[抜粋テキスト]
++++++

前編|クリエーション記録《ダンスタイムカプセル》滞在制作 @芝の家|3
Text|木村玲奈
11月15日(金)くもり
芝の家 滞在6日目
12:00 到着
今日のスタッフは、Aさん、Bさん、Cさん。
ご挨拶して荷物を置いて、入り口を見たら、なんと知り合いのDさんが入ってくるではないか!「Dさん?」と話しかけるとめちゃくちゃびっくりされていて、私が居るということも知らずに、芝の家に初めてきたとのこと。偶然に驚く。ちょうど前日に参加したトークイベントで芝の家のことを知り来てみたとのこと。
職場が港区のお姉さん
たくさんのパンを持ってやってきた。前にも一度お会いした気がするけど、今回初めて話した。「芝の家のカレンダーにアーティスト滞在と書いてありましたが、アーティストさんですか?」とまっすぐな目で質問されたので、どぎまぎしながら「はい、アーティストです!よろしくお願いします」と答えた。「どんなダンスしてるんですか?」と聞かれたので、言葉を紡いで説明をし、今回取り組んでいる『ダンスタイムカプセル』の創作の経緯や、試みようとしていることもお話した。
《ダンスタイムカプセル》創作の経緯
今から12年前、2012年 私は国内ダンス留学@神戸というDANCE BOXの企画に参加するため、8ヶ月間 神戸、新長田で暮らしていた。ダンス留学を卒業してから東京へ戻るも、5、6年は1年の半分くらいを神戸で、創作時間を過ごした。そんな中で私の心のオアシスだったのが「喫茶メリット」だった。出会った頃、既に70代後半だったお母さん(店主)は、おしゃれでキリッとしていてとても素敵な人だった。アイスコーヒーの差し入れを持って神戸での公演を観に来てくれたこと、屋外パフォーマンスの休憩所として喫茶店の奥の部屋を貸してくださったこと、お母さんの淹れるサントス・ニブラの味、少し甘いアイスコーヒーの味を今でもよく思い出す。コロナ禍になって神戸へ行く機会がぐんと減ってしまったが、1年に1度は訪ねていたのだけど、2023年の9月に1年ぶりに訪れると、お母さんは私のことを忘れてしまっていた。「玲奈ちゃん、おかえり」と言ってくれるお母さんではなくなってしまったことに私は静かにとてもショックを受けた。でも、ショックを受けること自体、私の身勝手のようにも感じて、平然を装い、初めて店を訪れるふりをして いつも頼むサントス・ニブラを注文した。「お仕事で来てるの?」ときくお母さん。ダンスの仕事で来ていることを伝えた。お母さんは元々華奢な方だったけれどますます華奢になっていて、何となく私は、今彼女の姿を目に焼き付けておかなければいけない気がして、豆をひく姿をバレないように眺めた。40分くらいだろうか、お話しして帰る頃には、お母さんが「この人と昔会ったことがあったような、、」と感じてくださっていた気がした。最後、入り口のドアから出て、ずっとお辞儀して送ってくれた。今もその姿が目に焼きついている。お礼を伝えないといけないのは私の方なのだ。お母さんが見えなくなってから、私は商店街を歩きながらひとりで泣いた。その時から、【いつかなくなってしまうなら、自分なりに何かアクションを起こしておきたい】という気持ちが生まれた。そこから数ヶ月経った 2024年1月に再び「喫茶メリット」を訪れるも、お店は閉まった状態で、10月にも訪ねてみたけれど同じだった。それでも、私の中の「喫茶メリット」は今も在る。

++++++

[課題 1]
次の(a)〜(c)がそれぞれ抜粋テキストの内容と一致するかを「はい」か「いいえ」で答え、判断の決め手となる本文の語句を引用してください。
(a) 筆者は2012年に8ヶ月間、神戸の新長田で暮らした。
(b) 2024年10月に筆者が訪ねたとき、「喫茶メリット」は営業していた。
(c) 職場が港区のお姉さんは、たくさんの果物を持って芝の家にやってきた。
[課題 2]
抜粋テキストによると、筆者が「喫茶メリット」でいつも注文していたのは何ですか。

[資料抜粋]
++++++

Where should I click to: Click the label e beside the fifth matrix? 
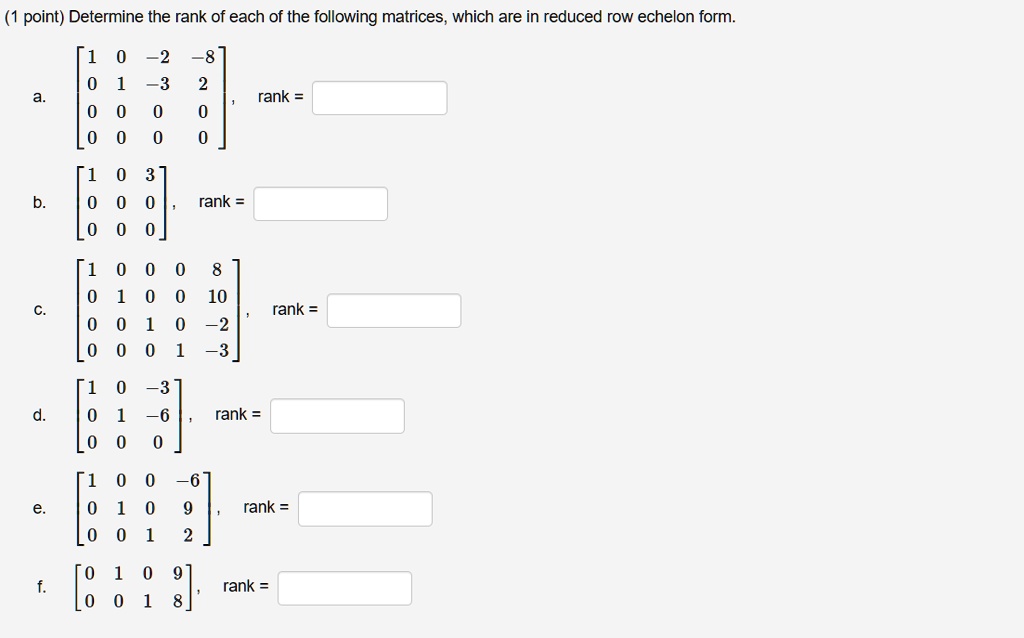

++++++

[解答全文 1]
(a) はい。「8ヶ月間 神戸、新長田で暮らしていた」
(b) いいえ。「お店は閉まった状態で、10月にも訪ねてみたけれど同じだった」
(c) いいえ。「たくさんのパンを持ってやってきた」

[解答全文 2]
サントス・ニブラです。